## EXERCISE GOAL
Below are the entries; return every line among them that holds the word "nesta".

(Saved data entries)
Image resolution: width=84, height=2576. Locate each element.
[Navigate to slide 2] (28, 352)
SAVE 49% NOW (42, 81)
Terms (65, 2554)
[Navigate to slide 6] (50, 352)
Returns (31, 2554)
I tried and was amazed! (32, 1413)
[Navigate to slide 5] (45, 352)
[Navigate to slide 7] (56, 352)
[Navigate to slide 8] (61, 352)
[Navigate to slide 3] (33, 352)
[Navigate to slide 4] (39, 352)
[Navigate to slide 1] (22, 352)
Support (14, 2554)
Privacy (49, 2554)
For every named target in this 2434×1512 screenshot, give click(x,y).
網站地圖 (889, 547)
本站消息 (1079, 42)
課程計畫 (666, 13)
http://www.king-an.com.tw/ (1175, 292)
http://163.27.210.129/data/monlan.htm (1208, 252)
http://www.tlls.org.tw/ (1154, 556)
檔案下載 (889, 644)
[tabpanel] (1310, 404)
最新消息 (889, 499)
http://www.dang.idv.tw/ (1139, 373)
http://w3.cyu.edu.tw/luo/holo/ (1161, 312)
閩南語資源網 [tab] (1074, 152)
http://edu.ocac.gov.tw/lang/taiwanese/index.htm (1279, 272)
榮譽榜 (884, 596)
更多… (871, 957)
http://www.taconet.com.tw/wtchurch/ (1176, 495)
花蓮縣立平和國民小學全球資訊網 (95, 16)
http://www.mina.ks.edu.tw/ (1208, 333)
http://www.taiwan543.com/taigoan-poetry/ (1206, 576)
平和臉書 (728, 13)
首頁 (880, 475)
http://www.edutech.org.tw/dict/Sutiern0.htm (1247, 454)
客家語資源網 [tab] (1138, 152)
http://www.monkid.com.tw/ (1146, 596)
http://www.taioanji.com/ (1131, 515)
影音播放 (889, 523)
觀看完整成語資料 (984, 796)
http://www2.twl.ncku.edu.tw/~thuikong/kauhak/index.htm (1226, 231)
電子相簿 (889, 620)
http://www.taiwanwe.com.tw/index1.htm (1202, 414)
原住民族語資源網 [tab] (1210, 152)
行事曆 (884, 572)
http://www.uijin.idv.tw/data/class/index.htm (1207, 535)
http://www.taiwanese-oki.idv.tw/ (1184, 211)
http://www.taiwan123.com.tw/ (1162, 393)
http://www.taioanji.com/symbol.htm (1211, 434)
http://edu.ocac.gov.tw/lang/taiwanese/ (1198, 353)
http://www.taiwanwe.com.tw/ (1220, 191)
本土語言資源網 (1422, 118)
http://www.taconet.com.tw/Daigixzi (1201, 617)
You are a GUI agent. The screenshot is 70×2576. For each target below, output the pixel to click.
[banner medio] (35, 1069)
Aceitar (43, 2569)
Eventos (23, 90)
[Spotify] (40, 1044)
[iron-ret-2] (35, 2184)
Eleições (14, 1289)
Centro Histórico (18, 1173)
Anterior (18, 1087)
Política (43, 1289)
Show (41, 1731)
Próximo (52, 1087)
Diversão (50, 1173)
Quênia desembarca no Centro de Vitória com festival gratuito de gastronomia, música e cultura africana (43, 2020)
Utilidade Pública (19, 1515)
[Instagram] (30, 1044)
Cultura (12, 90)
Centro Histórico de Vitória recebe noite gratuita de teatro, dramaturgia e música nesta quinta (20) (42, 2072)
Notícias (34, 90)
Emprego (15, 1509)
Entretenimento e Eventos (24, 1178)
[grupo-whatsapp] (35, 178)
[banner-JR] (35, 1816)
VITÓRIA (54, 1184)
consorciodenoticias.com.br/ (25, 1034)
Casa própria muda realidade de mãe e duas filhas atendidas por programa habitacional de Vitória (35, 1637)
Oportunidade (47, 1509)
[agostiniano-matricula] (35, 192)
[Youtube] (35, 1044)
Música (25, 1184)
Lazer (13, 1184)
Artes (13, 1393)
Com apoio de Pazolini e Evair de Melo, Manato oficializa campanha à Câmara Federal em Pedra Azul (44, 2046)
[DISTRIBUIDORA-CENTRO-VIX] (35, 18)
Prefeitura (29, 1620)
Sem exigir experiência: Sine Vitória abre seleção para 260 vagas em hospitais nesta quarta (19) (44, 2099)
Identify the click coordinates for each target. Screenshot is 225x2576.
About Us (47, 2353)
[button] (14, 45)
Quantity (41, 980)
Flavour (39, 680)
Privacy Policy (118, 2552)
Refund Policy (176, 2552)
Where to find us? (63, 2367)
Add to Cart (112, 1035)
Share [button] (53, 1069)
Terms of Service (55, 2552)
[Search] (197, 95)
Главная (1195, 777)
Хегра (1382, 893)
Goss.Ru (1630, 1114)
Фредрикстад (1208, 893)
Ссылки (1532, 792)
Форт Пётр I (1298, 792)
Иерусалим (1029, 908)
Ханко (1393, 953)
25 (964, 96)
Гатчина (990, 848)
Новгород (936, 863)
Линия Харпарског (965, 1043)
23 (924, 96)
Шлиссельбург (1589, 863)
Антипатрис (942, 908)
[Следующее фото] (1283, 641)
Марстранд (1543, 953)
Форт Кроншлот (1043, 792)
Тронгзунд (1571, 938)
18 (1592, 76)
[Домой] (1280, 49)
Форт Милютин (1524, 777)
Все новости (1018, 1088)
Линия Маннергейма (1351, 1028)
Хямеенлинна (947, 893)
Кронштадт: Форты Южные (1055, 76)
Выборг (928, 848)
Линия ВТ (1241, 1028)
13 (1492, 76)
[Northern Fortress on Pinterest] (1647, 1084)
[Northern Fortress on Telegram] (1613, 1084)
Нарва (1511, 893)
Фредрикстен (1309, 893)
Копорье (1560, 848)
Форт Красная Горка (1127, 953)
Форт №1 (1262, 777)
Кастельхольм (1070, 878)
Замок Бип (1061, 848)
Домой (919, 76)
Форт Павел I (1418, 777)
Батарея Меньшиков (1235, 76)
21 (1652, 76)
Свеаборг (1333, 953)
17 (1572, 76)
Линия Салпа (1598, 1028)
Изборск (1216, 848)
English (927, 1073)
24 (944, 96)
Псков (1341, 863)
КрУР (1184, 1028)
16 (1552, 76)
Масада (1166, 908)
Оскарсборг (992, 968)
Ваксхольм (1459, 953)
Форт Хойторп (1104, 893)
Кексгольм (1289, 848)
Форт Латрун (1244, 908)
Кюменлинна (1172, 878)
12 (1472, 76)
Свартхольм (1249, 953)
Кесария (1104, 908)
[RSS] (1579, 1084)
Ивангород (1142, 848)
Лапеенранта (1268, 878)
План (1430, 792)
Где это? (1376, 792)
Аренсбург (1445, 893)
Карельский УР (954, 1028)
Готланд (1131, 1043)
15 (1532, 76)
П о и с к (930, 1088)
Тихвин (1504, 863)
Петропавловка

## EXERCISE OUTPUT
Centro Histórico de Vitória recebe noite gratuita de teatro, dramaturgia e música nesta quinta (20) (42, 2072)
Sem exigir experiência: Sine Vitória abre seleção para 260 vagas em hospitais nesta quarta (19) (44, 2099)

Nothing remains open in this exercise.